Stephenie Wells
HDFS107
10/22/18
Stranger Sketches
My first stranger is an 18-year-old boy named Kaden who has began the process of a gender transition from a female to a male. His birth name was Krista but two years ago he decided to change his name and started taking testosterone. He has been seeing a doctor to eventually have the full surgery to finally be able to present himself in his authentic identity to his reflection in the mirror. Kaden’s mother hasn’t been present in his teen years, so his grandmother has been raising him. She refuses to support his decision or call him by his new chosen name and has made Kaden leave the home. I don’t think I could possibly begin to understand what its like for Kaden. I have always been comfortable being a woman and I am much older now but still trying to find out who I am. I have recently become a Christian believer and believe I Am who God made me. I can’t imagine what the negative social impact that all of this change in a teenager’s life could have who is going through this process. Without the support from his family, the financial barrier he must experience for transition has to be extremely difficult. I know as a teen I was very hormonal and emotional but being his age and dealing with the physical and emotional effects of transitioning is hard for me to fathom. I have a lot of respect for the decision he has made. Despite all the negatives this teen has had to face on a daily basis, he has accepted who he is and no longer has to live a lie which that in itself is a huge success.

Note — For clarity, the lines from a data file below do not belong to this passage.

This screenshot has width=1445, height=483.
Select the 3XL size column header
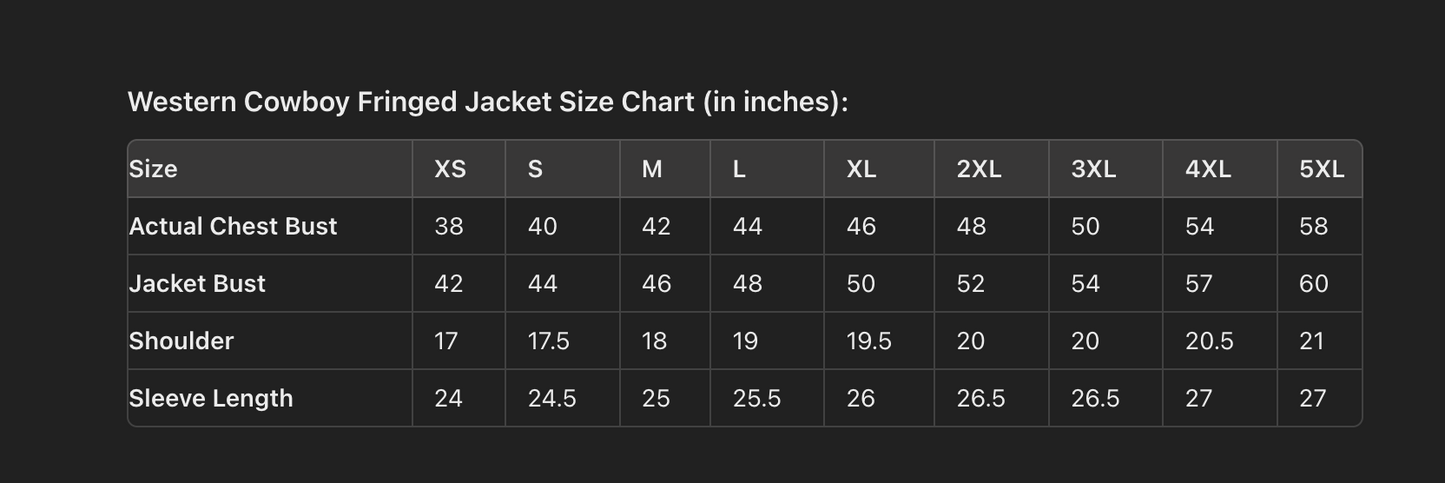point(1093,169)
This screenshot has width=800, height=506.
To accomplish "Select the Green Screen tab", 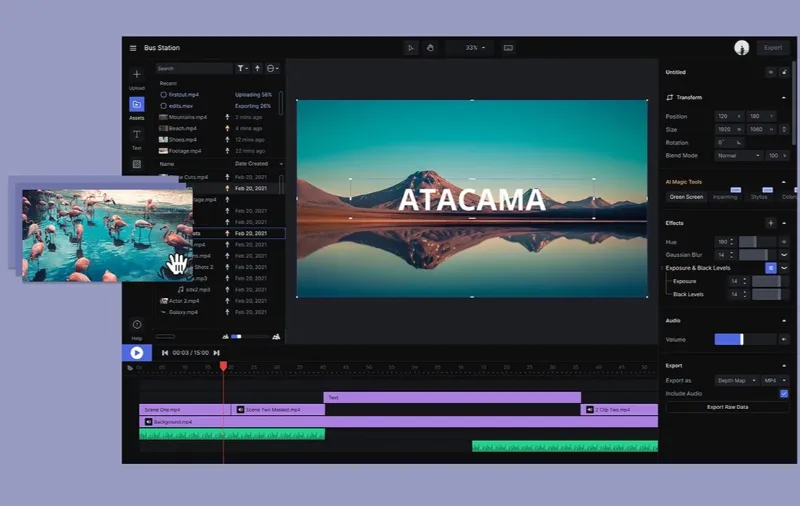I will 687,197.
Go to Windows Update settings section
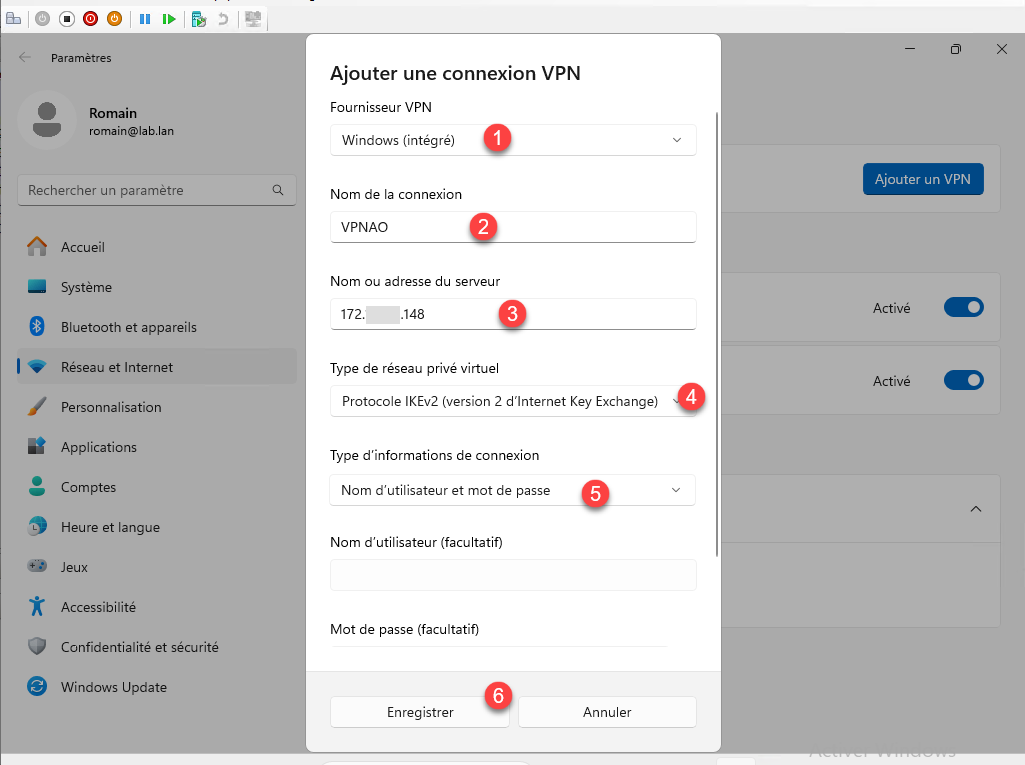Screen dimensions: 1025x765 (x=113, y=687)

My second stranger is someone whose traditional religion is Judaism, has moved to this country and is living in the amongst the elder population. Growing up in my house, there was no religion present and we didn’t have any family traditions, but this person has a strong sense of spirituality and tradition. I have always lived in America and never had to travel to another country with my whole family. I also am still young, so I don’t know what it would be like to be in the elder population with all of the social issues that occur for our elderly. I also don’t know much about Judaism, but I do know that Jews have been pushed out of their homeland to all corners of the world where they have to ponder the foundations of their fate depending on where they live, if they are rich or poor. I couldn’t conceive what this person could have to endure from being a religious minority who, according to the bible, have a very important role to fulfill in this world, being in a different country and having to experience a constant stream of hatred at the same time.
My third stranger is an elderly woman who is spending 25 to life in a federal prison and has been diagnosed with dementia. She is beginning to lose pieces of herself day by day and has recently forgot why she is there in the first place. The prison staff is not equipped to help this woman and believe she would be better off in a nursing home but because of the seriousness of her crimes the nursing home is afraid to take her. She is now a prisoner of her own mind. I have never had any type of experience with dementia in my lifetime and could not imagine what it is like to forget pieces of your life on a daily basis to where you eventually don’t know who you are. I have experienced some serious physical injuries in my life but never anything cognitively disabling. I also have never spent any time in prison so being in this person’s shoes has to be debilitating in itself. Having no one, spending the rest of your life in a prison and not knowing how or why you got there is extremely upsetting.